(Saved entries)
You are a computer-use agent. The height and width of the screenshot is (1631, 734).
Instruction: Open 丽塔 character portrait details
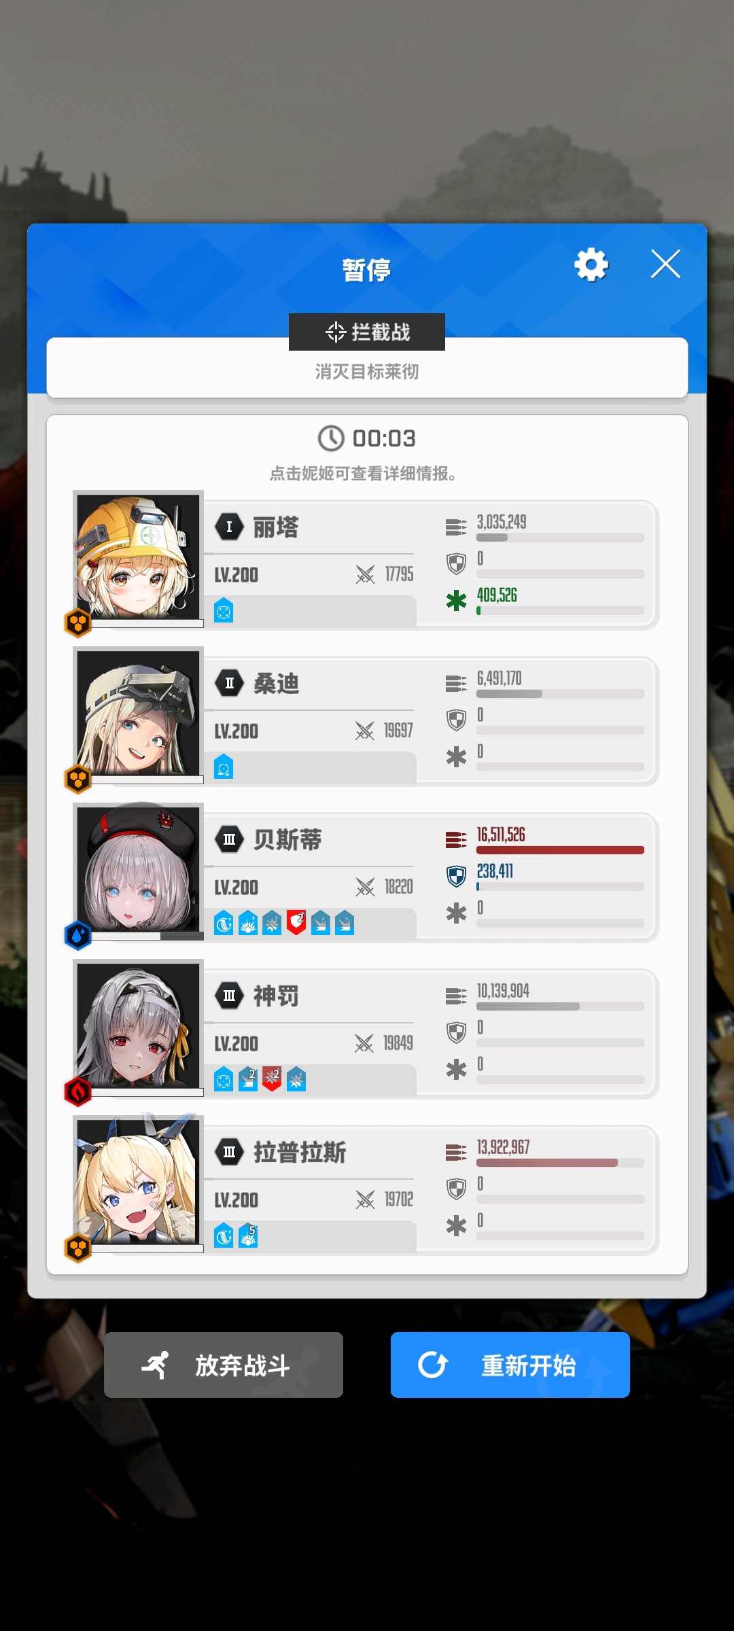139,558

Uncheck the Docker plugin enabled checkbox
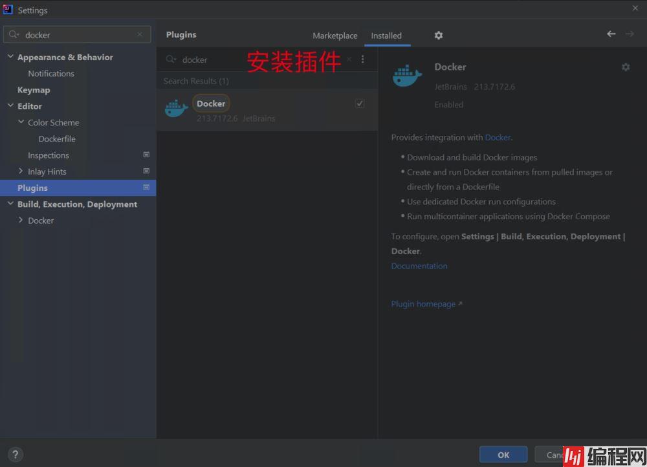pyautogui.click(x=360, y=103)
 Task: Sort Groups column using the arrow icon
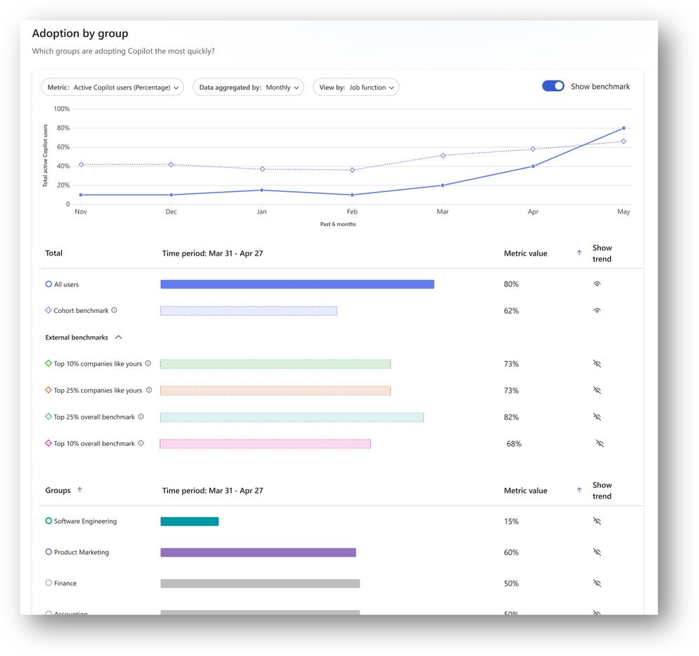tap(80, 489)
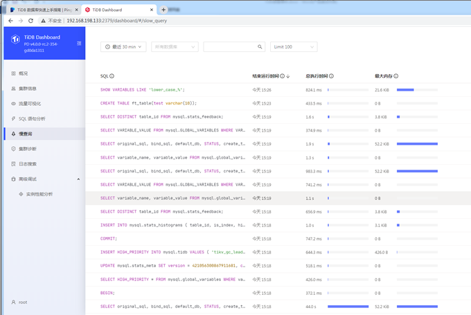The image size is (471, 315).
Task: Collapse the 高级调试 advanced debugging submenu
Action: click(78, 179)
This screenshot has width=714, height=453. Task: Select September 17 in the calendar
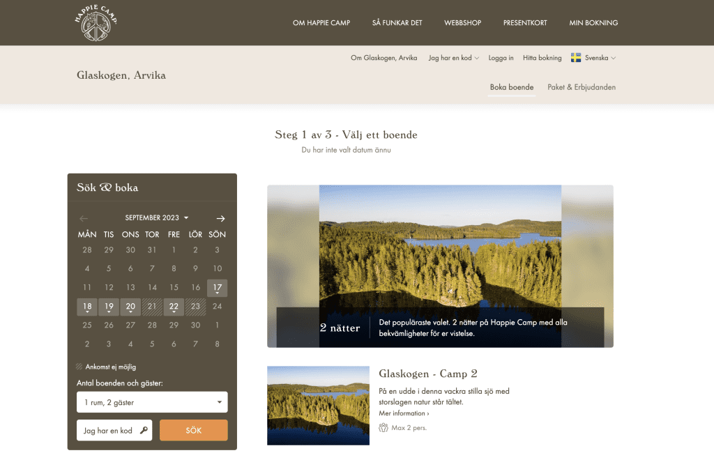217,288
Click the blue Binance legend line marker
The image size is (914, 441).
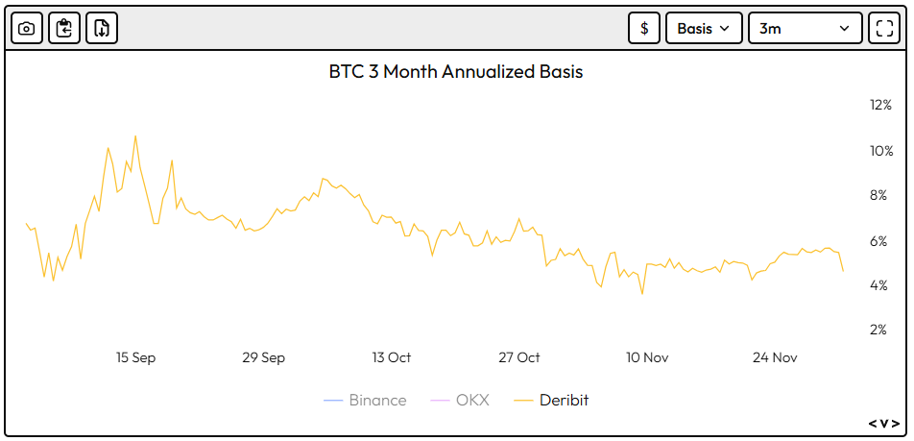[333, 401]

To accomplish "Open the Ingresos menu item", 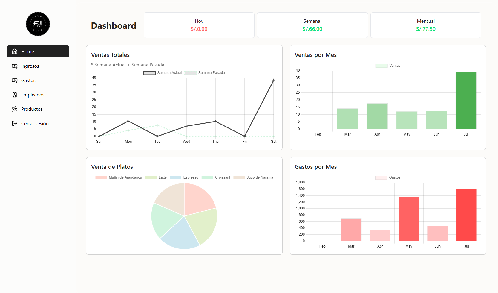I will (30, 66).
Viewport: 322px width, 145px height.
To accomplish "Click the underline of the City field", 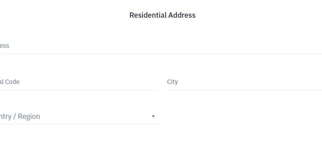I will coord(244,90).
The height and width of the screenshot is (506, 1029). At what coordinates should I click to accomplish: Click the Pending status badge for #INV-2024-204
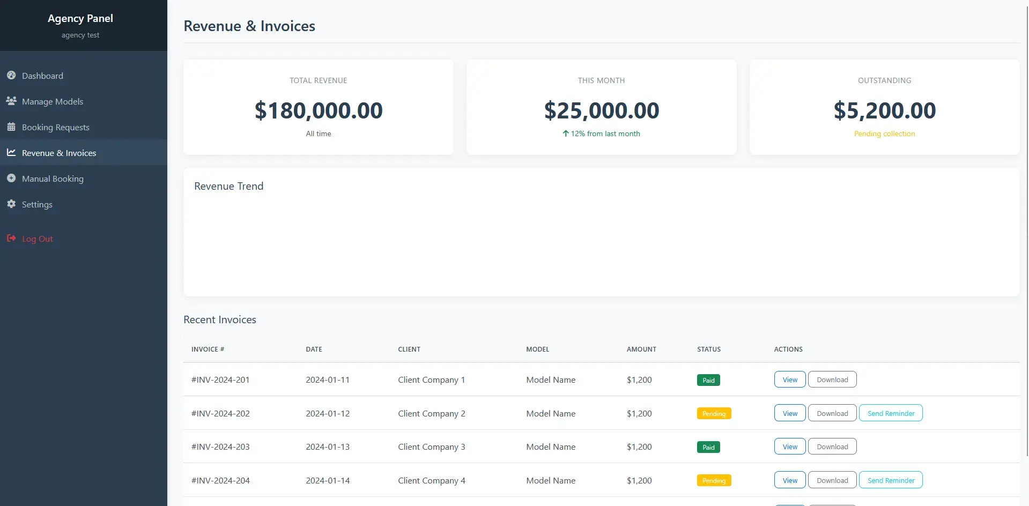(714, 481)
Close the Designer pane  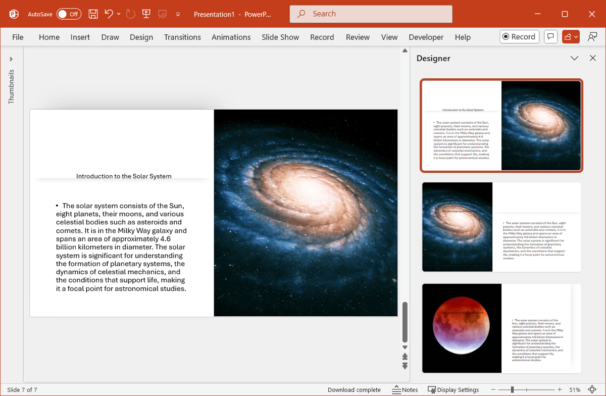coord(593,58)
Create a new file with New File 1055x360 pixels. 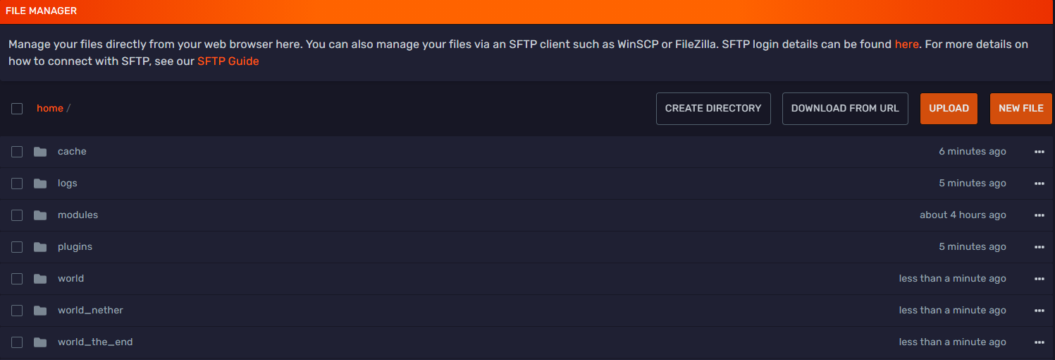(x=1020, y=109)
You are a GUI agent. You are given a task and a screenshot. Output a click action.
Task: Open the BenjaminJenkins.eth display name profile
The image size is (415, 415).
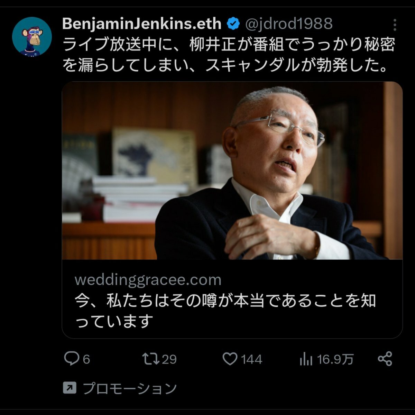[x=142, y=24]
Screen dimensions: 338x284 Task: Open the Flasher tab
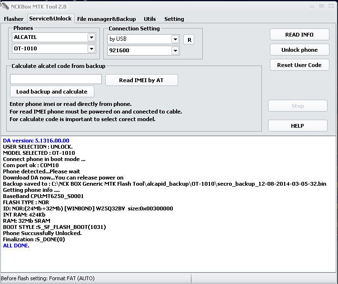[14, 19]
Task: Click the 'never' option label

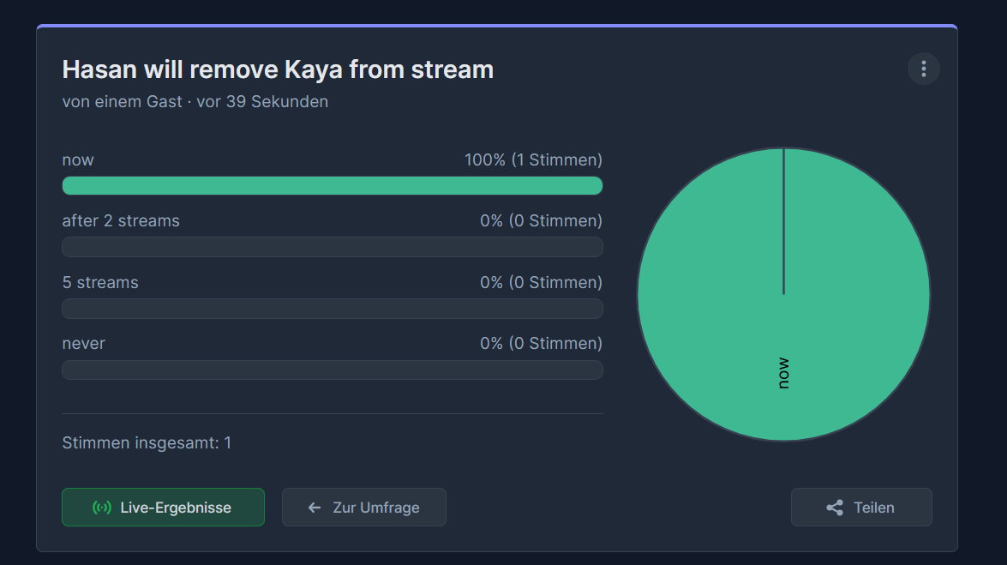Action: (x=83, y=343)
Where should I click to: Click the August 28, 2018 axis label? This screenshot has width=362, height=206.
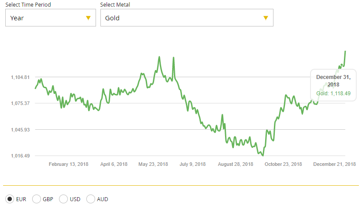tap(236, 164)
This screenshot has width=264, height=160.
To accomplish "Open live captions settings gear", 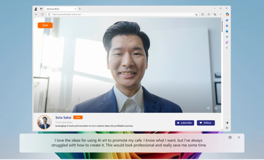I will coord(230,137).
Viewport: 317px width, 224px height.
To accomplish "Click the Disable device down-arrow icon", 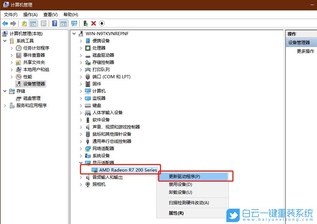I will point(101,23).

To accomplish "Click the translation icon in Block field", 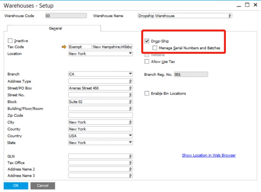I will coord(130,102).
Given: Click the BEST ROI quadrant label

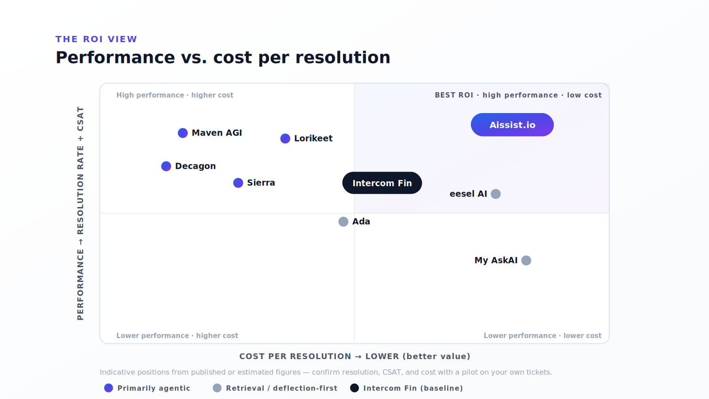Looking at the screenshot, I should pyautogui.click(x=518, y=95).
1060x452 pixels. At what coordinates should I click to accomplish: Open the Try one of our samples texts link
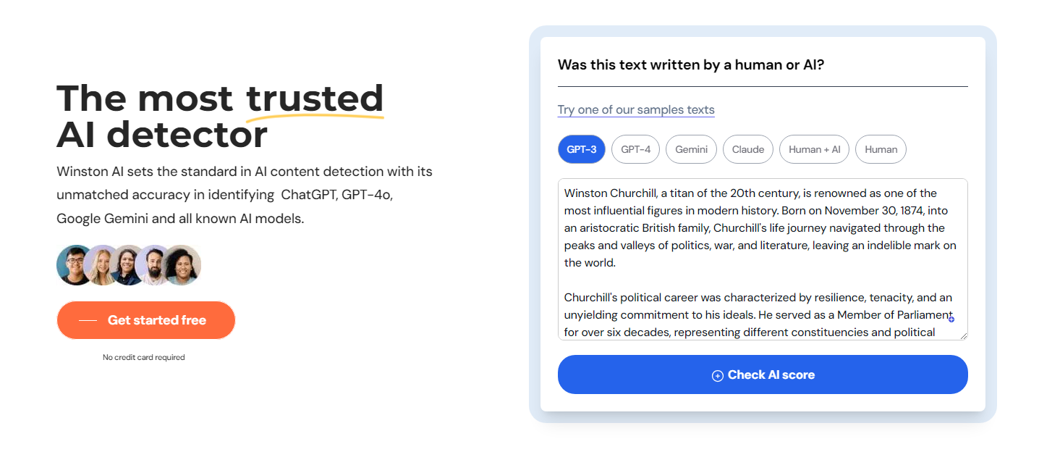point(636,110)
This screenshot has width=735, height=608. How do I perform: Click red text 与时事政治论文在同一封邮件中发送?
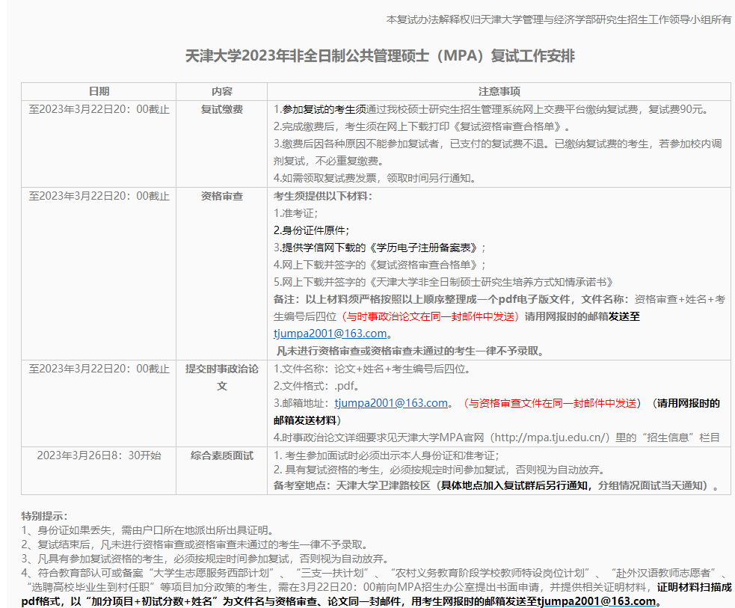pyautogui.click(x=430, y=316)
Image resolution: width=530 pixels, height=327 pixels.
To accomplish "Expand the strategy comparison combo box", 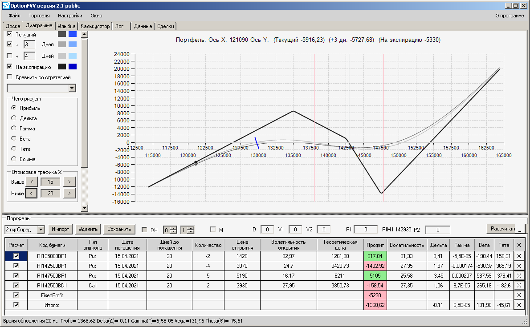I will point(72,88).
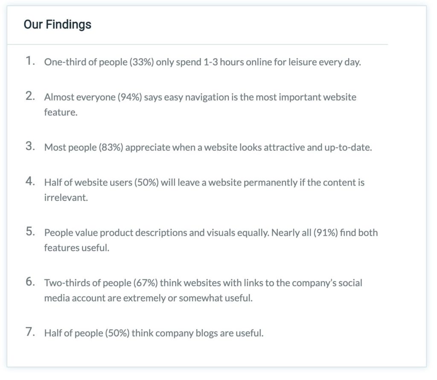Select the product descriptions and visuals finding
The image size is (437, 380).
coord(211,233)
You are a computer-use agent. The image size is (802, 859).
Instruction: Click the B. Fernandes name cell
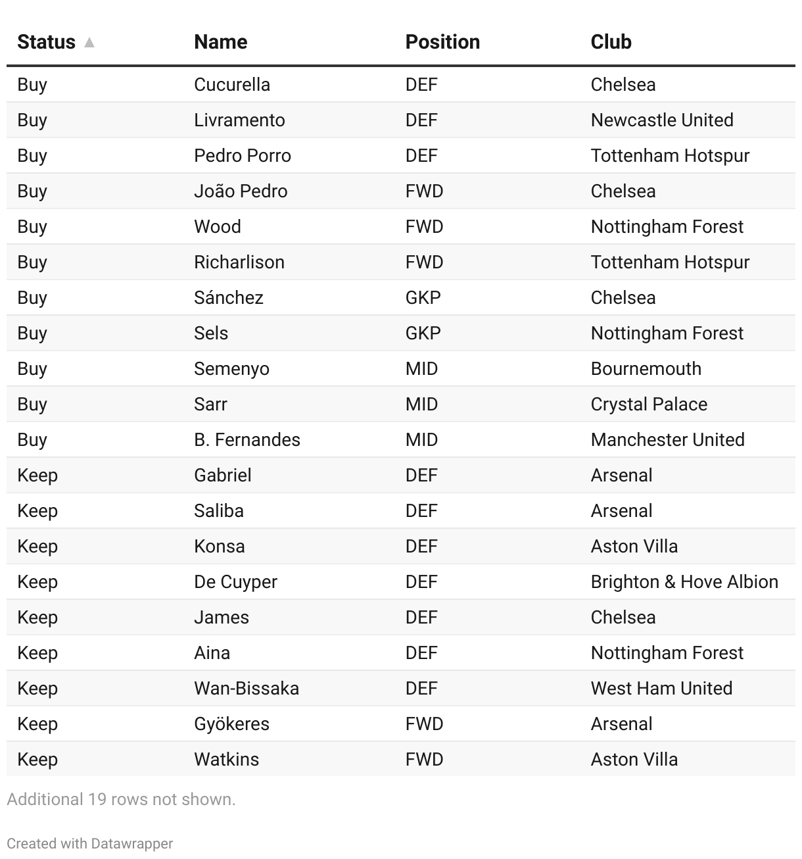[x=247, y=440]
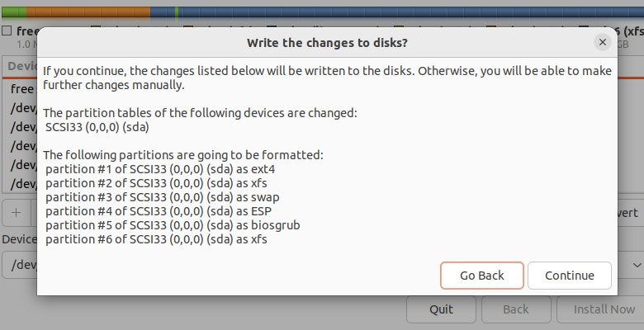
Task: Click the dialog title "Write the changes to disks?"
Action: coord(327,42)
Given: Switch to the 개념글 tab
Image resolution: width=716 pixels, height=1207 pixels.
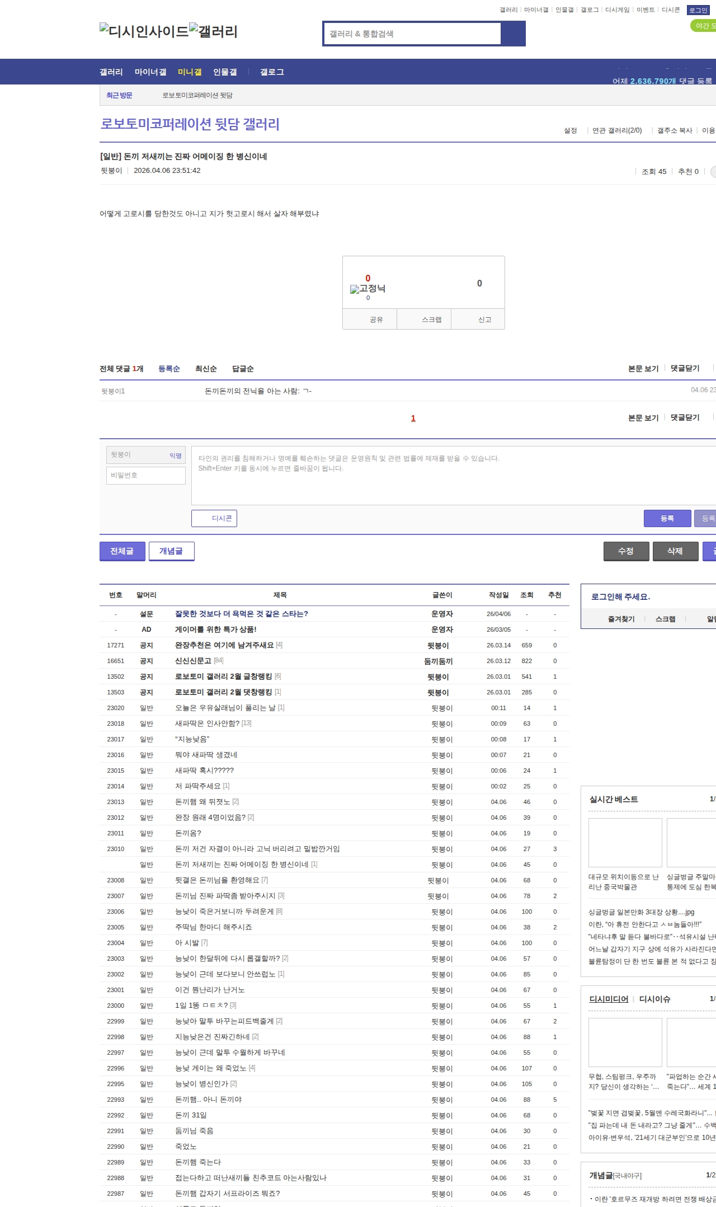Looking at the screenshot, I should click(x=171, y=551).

→ **Problem**:
Search the entries for the string "Viewport". Copy every line that has it.

→ **Answer section**:
Viewport: 322px width, 145px height.
Viewport: 317px width, 224px height.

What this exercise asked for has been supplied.